Welcome to the very first event of the Bay Area Cluster Managment Meetup. Our goal is to share technical insights in this area, and get engineers connected.
We are going to hold a series of activities in Alibaba's new office in Sunnyvale, and looking forward to your warm participation. If you are interested, please click the link below to register for the exciting activities.
If you are interested in sharing your experiences – either as speaker or as user – kindly contact us: [email protected]
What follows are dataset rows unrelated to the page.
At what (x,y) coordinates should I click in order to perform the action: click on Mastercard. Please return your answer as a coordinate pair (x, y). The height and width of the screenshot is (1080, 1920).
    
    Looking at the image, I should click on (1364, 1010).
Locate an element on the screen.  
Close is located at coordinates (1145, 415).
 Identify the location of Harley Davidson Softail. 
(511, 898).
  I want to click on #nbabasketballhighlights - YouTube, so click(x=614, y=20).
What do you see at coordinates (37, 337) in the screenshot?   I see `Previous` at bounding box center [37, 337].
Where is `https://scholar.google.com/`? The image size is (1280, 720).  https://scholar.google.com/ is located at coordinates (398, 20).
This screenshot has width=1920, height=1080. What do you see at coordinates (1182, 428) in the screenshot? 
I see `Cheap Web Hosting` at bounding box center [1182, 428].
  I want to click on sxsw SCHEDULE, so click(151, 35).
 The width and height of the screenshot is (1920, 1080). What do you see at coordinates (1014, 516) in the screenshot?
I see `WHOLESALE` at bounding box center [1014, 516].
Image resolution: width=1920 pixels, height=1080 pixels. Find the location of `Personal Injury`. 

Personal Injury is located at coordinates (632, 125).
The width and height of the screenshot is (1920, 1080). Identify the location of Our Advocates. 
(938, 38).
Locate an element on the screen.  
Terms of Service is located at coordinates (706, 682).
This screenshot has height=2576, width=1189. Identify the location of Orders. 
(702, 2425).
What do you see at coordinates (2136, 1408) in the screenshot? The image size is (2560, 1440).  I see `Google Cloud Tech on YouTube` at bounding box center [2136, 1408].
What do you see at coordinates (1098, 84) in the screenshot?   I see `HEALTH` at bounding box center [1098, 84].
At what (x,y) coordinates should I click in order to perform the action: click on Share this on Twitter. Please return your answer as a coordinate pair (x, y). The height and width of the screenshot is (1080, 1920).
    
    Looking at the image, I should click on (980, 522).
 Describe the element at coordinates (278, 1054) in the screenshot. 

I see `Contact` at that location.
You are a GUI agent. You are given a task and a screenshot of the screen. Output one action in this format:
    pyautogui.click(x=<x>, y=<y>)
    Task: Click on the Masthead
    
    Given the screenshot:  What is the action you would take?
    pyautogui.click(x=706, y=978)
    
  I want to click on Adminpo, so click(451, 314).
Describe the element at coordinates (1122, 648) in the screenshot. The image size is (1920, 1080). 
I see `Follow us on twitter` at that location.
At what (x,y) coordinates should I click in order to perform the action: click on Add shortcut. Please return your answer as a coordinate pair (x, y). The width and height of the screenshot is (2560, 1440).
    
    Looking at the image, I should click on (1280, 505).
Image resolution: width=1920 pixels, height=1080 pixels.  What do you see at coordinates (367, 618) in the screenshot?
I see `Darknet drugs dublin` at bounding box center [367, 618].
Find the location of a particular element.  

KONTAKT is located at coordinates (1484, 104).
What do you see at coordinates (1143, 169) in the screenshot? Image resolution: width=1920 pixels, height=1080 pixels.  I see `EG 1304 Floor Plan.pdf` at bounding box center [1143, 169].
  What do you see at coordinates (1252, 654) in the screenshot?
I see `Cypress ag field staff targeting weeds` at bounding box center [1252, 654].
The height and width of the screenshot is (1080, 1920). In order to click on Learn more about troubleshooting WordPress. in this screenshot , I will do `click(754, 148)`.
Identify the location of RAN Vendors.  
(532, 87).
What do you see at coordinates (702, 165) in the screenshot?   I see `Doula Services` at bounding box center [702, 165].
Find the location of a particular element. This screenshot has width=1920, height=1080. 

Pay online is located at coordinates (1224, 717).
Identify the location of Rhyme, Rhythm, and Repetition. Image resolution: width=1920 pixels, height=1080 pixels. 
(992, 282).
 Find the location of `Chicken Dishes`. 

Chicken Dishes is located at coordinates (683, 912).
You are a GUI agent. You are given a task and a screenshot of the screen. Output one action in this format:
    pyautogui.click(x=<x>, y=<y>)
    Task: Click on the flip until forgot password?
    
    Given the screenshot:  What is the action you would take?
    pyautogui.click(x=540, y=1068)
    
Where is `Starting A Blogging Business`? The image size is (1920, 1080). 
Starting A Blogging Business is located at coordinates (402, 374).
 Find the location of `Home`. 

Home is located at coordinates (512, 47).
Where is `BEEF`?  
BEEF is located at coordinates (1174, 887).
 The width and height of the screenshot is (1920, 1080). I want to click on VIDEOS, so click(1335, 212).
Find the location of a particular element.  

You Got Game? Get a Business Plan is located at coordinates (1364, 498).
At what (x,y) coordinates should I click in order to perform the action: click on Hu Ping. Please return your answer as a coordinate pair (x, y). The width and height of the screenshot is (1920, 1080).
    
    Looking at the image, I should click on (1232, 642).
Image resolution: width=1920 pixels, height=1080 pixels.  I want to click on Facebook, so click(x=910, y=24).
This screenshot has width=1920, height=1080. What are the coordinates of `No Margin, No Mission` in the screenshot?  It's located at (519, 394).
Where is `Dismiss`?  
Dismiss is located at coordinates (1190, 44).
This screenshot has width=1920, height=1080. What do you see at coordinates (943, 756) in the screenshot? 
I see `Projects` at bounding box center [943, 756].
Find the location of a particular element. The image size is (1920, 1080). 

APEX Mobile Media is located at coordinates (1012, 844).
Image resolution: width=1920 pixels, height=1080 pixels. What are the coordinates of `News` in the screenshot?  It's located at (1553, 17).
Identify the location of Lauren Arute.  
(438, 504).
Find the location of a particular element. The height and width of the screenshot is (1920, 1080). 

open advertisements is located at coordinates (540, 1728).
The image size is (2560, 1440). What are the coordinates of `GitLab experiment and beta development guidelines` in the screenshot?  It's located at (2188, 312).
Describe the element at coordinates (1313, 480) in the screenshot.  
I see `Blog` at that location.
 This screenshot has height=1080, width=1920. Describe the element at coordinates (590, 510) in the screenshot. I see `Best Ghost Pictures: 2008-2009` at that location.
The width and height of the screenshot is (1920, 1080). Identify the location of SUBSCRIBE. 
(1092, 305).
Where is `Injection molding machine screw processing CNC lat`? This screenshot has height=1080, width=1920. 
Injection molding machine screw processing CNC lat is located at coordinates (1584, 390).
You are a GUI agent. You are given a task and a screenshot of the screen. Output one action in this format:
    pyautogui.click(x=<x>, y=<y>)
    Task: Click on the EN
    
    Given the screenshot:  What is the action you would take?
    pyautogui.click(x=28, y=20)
__Sign up now: __https://www.meetup.com/Alibaba-AIOps-Meetup/events/250165871/?_xtd=gqFyqTI0MjQ4Mzk4MqFwo3dlYg&from=ref
More details: You're Invited! Join the Bay Area Scheduler & Container Meetup
1
The Challenges and Possibilities for Alibaba Cluster Management System
Sigma cluster management is the core infrastructure of Alibaba that manages most online services. Through our in-house developed PouchContainer technology, Sigma forms the basis for the goal of managing the computers of Alibaba data centers as one computer. In this talk, we will introduce the goal and positioning of Alibaba cluster management system and business scenarios. We will also share the problems we have solved, the insights of our architecture design, as well as the challenges and opportunities we face and our future plans for the Alibaba cluster management.
2
PaddlePaddle Fluid: Elastic Deep Learning on Kubernetes
Industrial deep learning requires significant computation power. Traditional management systems like SLURM, MPI, and SGE do not support elastic scheduling. A job that requires 100 nodes and submitted to a cluster with 99 idle nodes would have to wait for a long time and the cluster suffers from a low utilization. PaddlePaddle EDL introduces a scheduler that implements elastic scheduling. Our scheduler considers prioritization so it can elastically schedule all kinds of jobs, e.g., web server, log collector, data processor, and deep learning, running on a general-purpose cluster, and builds a highly efficient data pipeline. The third part of our work is to make PaddlePaddle supports fault-tolerant distributed training so that killing or starting processes of a training job doesn't stop it. On a bare-metal cluster shared with the academia, we observed ~91% of general utilization, which is times higher than the average number of 18% observed from MPI and SLURM clusters.
3
The engine of Sigma: the Sigma scheduler
The sigma scheduler is a policy-rich, micro-topology-aware, workload-specific control plane component that places workload to the nodes. The scheduler needs to take into account individual and collective resource requirements, quality of service requirements, hardware/software/policy constraints, anti-affinity specifications, data locality, workload interference, and so on. The quality of the scheduler significantly impacts the overall cluster performance and utilization. In this talk, we will present the overall design principle of the sigma scheduler and its architecture. We will also explore some of the interesting functionalities that are designed to handle large scale low latency workload.